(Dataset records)
+-------+

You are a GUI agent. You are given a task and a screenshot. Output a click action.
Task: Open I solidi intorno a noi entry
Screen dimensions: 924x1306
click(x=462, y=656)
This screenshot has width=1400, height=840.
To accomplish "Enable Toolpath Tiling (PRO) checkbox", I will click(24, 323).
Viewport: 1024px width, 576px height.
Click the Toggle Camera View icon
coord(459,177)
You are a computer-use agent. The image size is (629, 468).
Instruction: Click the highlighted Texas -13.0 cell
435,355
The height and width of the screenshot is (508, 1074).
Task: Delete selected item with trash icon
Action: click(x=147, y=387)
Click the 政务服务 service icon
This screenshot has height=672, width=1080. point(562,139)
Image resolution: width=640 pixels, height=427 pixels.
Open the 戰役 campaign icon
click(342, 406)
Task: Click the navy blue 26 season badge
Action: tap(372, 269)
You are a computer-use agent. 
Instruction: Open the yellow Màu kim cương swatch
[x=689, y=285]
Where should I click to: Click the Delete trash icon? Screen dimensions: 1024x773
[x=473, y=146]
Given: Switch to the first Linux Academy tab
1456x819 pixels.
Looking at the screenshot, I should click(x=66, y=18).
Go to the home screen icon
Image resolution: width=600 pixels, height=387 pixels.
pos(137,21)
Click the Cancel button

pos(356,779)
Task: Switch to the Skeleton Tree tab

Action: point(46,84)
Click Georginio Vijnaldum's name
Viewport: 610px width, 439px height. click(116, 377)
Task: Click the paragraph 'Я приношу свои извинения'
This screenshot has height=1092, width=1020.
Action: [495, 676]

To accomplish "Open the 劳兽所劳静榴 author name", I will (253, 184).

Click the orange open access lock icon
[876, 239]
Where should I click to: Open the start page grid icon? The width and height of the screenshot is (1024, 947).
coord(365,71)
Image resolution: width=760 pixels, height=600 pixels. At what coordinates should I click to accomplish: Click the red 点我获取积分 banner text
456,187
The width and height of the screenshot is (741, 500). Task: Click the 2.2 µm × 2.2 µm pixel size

+-------+

PROMPT: Arrange everything from the start of the items down to the line containing "coord(365,71)" as a Markdown table with the columns Row and Line. Leave out blank lines.

RIGHT ANSWER:
| Row | Line |
|---|---|
| 1 | You are a GUI agent. You are given a task and a screenshot. Output a click action. |
| 2 | Task: Open I solidi intorno a noi entry |
| 3 | Screen dimensions: 924x1306 |
| 4 | click(x=462, y=656) |
| 5 | This screenshot has width=1400, height=840. |
| 6 | To accomplish "Enable Toolpath Tiling (PRO) checkbox", I will click(24, 323). |
| 7 | Viewport: 1024px width, 576px height. |
| 8 | Click the Toggle Camera View icon |
| 9 | coord(459,177) |
| 10 | You are a computer-use agent. The image size is (629, 468). |
| 11 | Instruction: Click the highlighted Texas -13.0 cell |
| 12 | 435,355 |
| 13 | The height and width of the screenshot is (508, 1074). |
| 14 | Task: Delete selected item with trash icon |
| 15 | Action: click(x=147, y=387) |
| 16 | Click the 政务服务 service icon |
| 17 | This screenshot has height=672, width=1080. point(562,139) |
| 18 | Image resolution: width=640 pixels, height=427 pixels. |
| 19 | Open the 戰役 campaign icon |
| 20 | click(342, 406) |
| 21 | Task: Click the navy blue 26 season badge |
| 22 | Action: tap(372, 269) |
| 23 | You are a computer-use agent.  |
| 24 | Instruction: Open the yellow Màu kim cương swatch |
| 25 | [x=689, y=285] |
| 26 | Where should I click to: Click the Delete trash icon? Screen dimensions: 1024x773 |
| 27 | [x=473, y=146] |
| 28 | Given: Switch to the first Linux Academy tab |
| 29 | 1456x819 pixels. |
| 30 | Looking at the screenshot, I should click(x=66, y=18). |
| 31 | Go to the home screen icon |
| 32 | Image resolution: width=600 pixels, height=387 pixels. |
| 33 | pos(137,21) |
| 34 | Click the Cancel button |
| 35 | pos(356,779) |
| 36 | Task: Switch to the Skeleton Tree tab |
| 37 | Action: point(46,84) |
| 38 | Click Georginio Vijnaldum's name |
| 39 | Viewport: 610px width, 439px height. click(116, 377) |
| 40 | Task: Click the paragraph 'Я приношу свои извинения' |
| 41 | This screenshot has height=1092, width=1020. |
| 42 | Action: [495, 676] |
| 43 | To accomplish "Open the 劳兽所劳静榴 author name", I will (253, 184). |
| 44 | Click the orange open access lock icon |
| 45 | [876, 239] |
| 46 | Where should I click to: Open the start page grid icon? The width and height of the screenshot is (1024, 947). |
| 47 | coord(365,71) |